Quand le nouveau syndic arrive à la mi-2011, avec zéro crédit et aucun document comptable, "les créanciers et en particulier GDF réclament les factures impayées, explique Francis Ferrero, un des copropriétaires bailleurs désormais président du conseil syndical remis sur pied. Celles-ci sont réglées pendant une année mais GDF finit par couper le gaz en 2012, réclamant toujours son dû d'avant-2011. Les familles se retrouvent sans eau chaude ni chauffage, installant parfois à leurs frais des radiateurs électriques."
Avec l'intervention de la mairie de Marseille et diverses subventions, la copropriété va bénéficier d'une aide qui devrait lui permettre enfin de retrouver dans les jours qui viennent gaz et chauffage, et d'engager les travaux nécessaires. Et la Société des Eaux de Marseille a accepté de ne pas couper l'eau ...
Investisseurs et marchands de sommeil à l'affût
Mais le problème est explosif puisque, souligne la Fondation Abbé Pierre, ces copropriétés dégradées accueillent des locataires ou des accédants économiquement fragiles, qui n'ont pas trouvé ailleurs où se loger. Des copropriétaires par défaut qui acceptent un lot pas très cher et arrivent dans des copropriétés avec de lourds problèmes d’endettement.
"A Marseille, renchérit Magali Launay, il y a un souci de production du logement social, on est très en deçà de la demande". D'où l'intervention, dans ces copropriétés, continue-t-elle, "d'investisseurs immobiliers qui acquièrent des appartements à très bas coût pour 20 à 30 000 euros, parfois à moins de 10 000 euros dans le cadre des saisies, alors qu'ils peuvent les louer de 600 à 1 000 euros."

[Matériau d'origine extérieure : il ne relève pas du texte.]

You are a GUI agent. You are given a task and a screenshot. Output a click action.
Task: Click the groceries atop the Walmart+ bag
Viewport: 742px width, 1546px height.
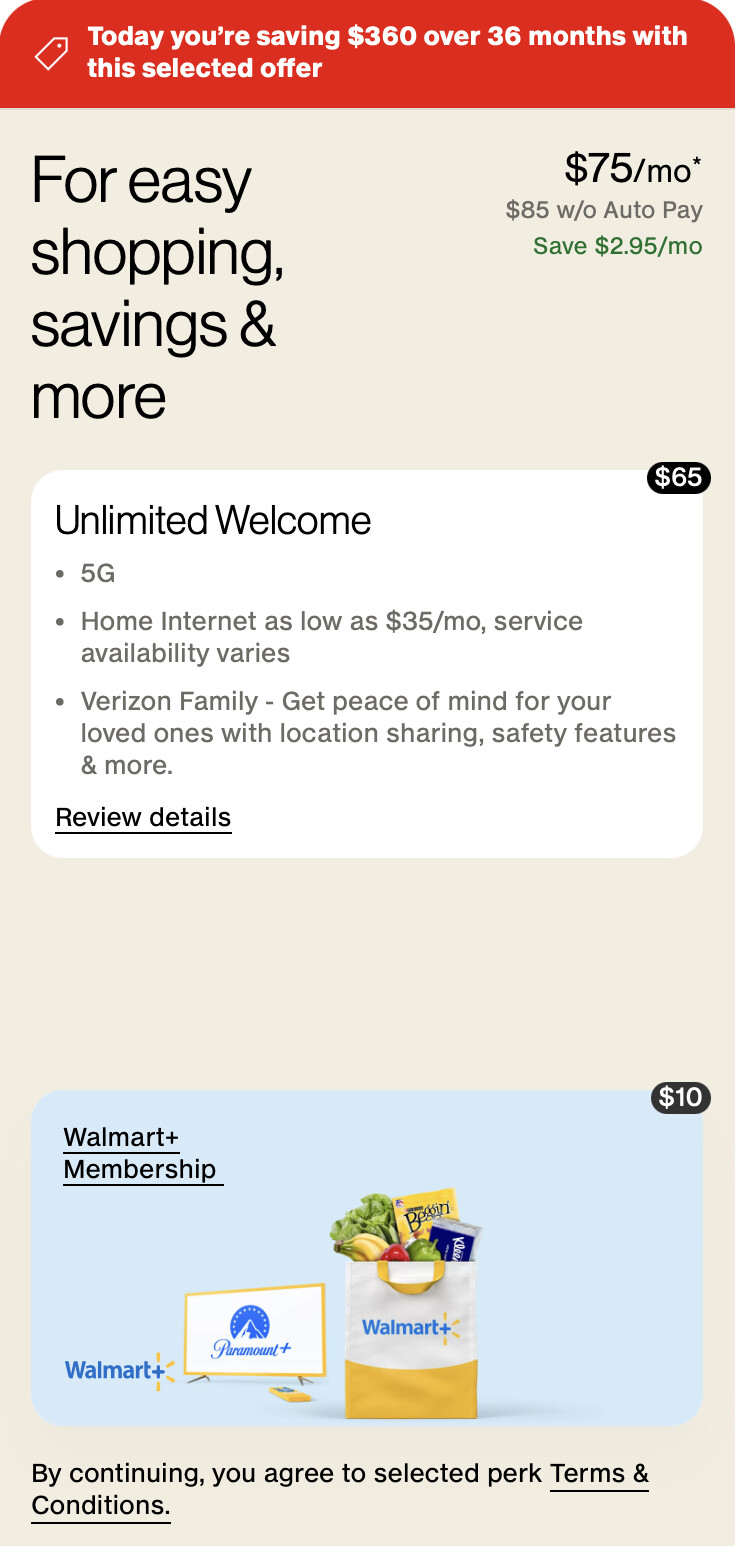pyautogui.click(x=407, y=1226)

Pour ces copropriétés dégradées, qui demandent de conjuguer action publique et privée et de réimpliquer propriétaires et locataires dans la gestion collective, la Fondation Abbé Pierre n'a pas de solution miracle. Mais elle demande au gouvernement de réfléchir à cette réalité : les copropriétés dégradées sont souvent les dernières solutions pour les exclus du parc privé et des logements sociaux.